**WHAT THE EXERCISE ASKS**
With the pictures set aside, reproduce each entry precisely as it reads.

**MATERIAL TO PROCESS**
........
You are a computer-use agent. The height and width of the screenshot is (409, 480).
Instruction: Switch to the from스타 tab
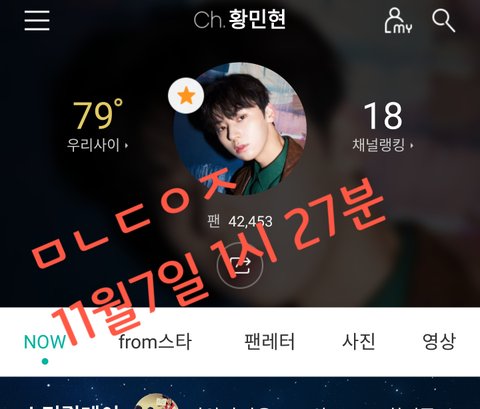coord(155,342)
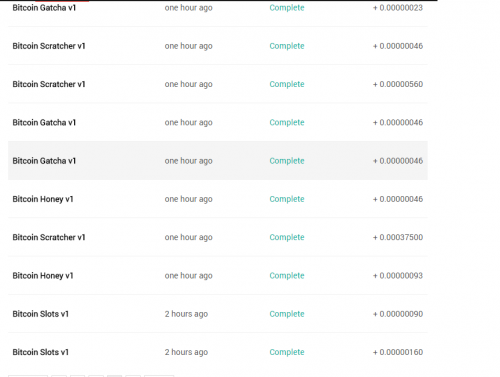The width and height of the screenshot is (500, 377).
Task: Open Bitcoin Scratcher v1 entry earning +0.00037500
Action: [x=218, y=237]
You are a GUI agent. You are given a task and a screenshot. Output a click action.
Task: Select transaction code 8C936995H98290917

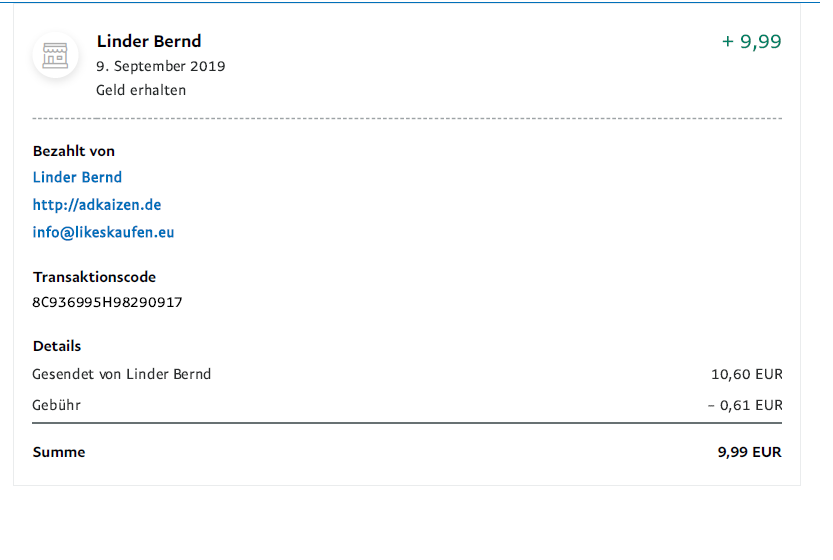click(x=108, y=302)
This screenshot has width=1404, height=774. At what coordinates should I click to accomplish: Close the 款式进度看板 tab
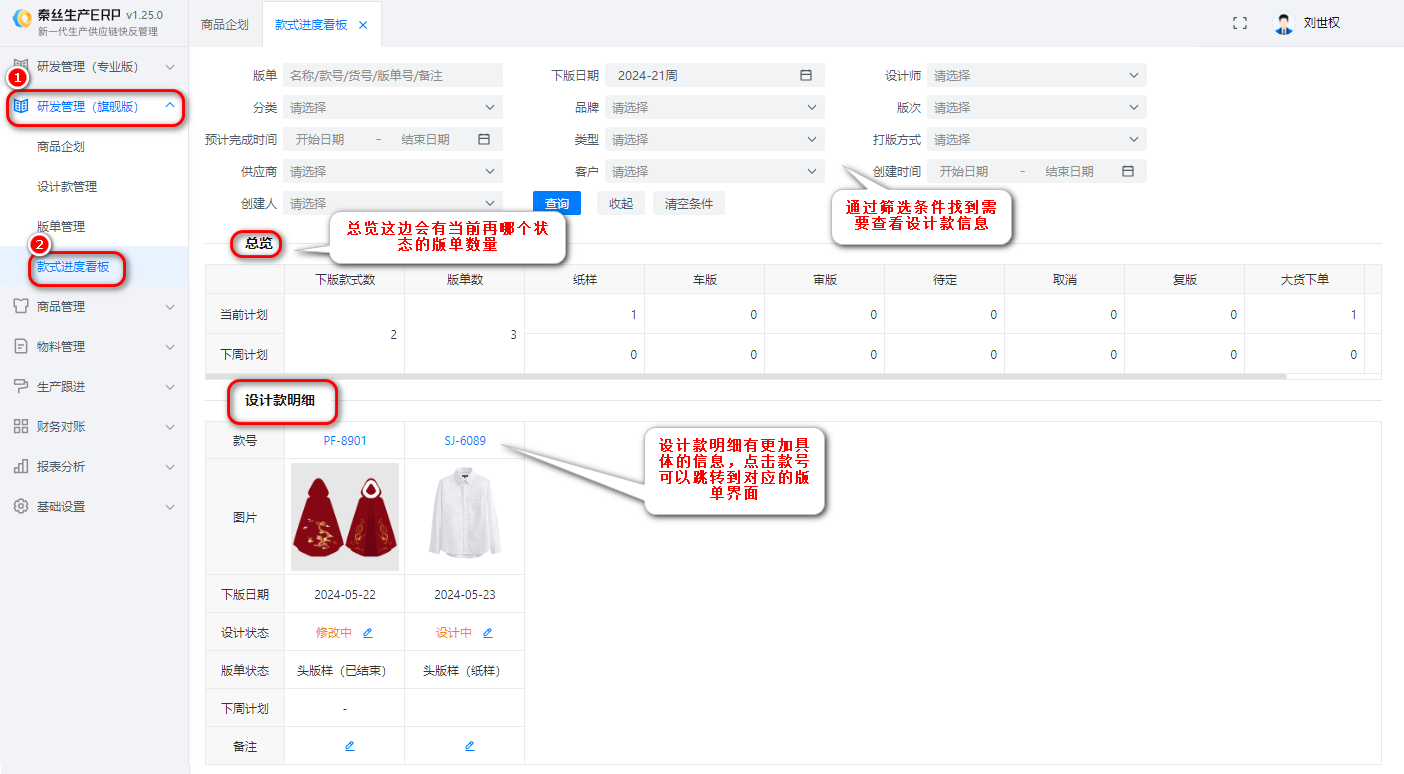click(363, 25)
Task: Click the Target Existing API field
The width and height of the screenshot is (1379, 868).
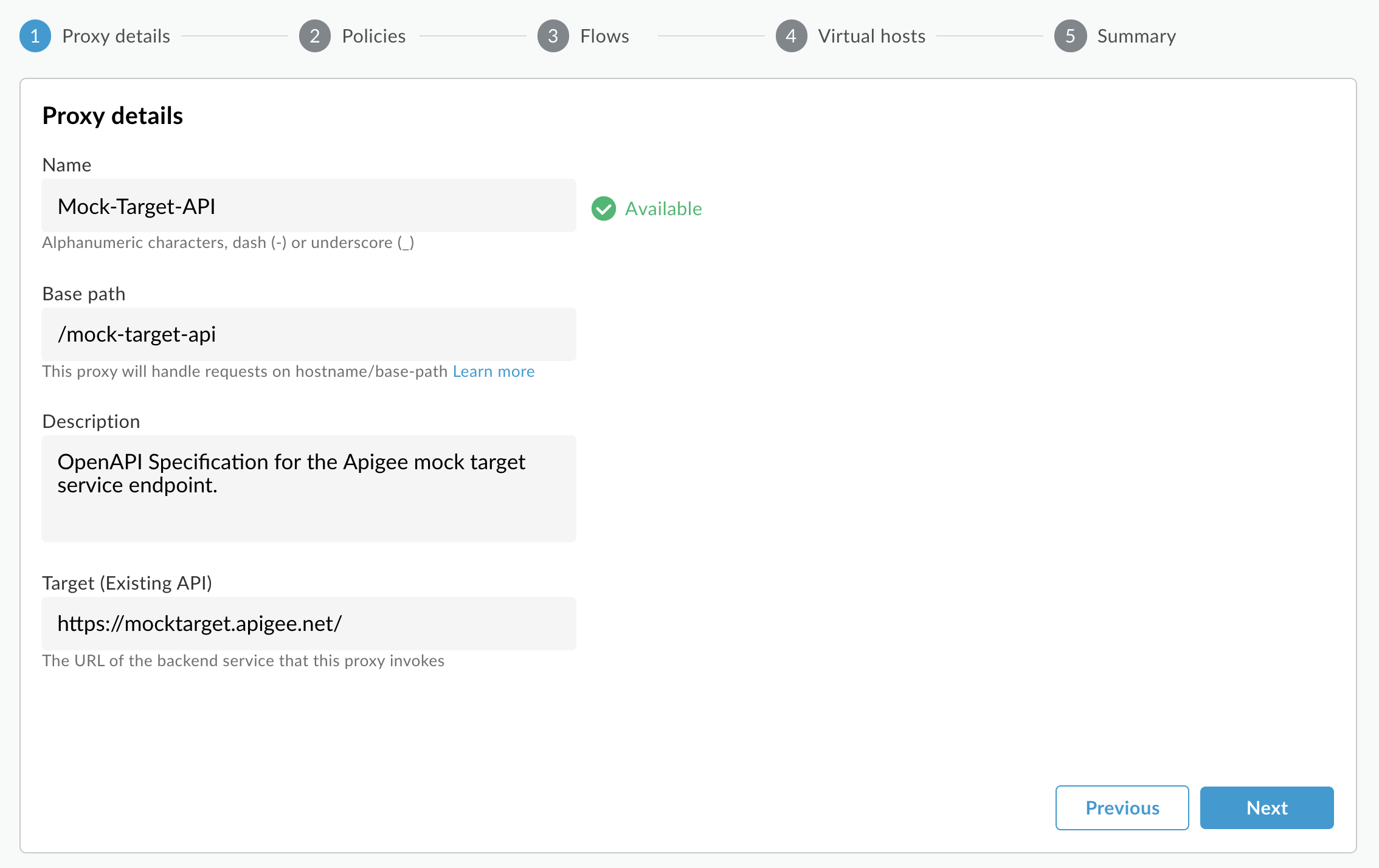Action: [309, 622]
........
**ANSWER SECTION**
You are a computer-use agent. The height and width of the screenshot is (409, 480).
Instruction: Switch to the from스타 tab
coord(155,342)
The width and height of the screenshot is (500, 377).
Task: Open Bitcoin Scratcher v1 entry earning +0.00037500
Action: [x=218, y=237]
You are a GUI agent. You are given a task and a screenshot. Output a click action.
Task: Select transaction code 8C936995H98290917

click(x=108, y=302)
This screenshot has width=1404, height=774. At what coordinates should I click to accomplish: Close the 款式进度看板 tab
click(363, 25)
Task: Click the Target Existing API field
The width and height of the screenshot is (1379, 868).
Action: [309, 622]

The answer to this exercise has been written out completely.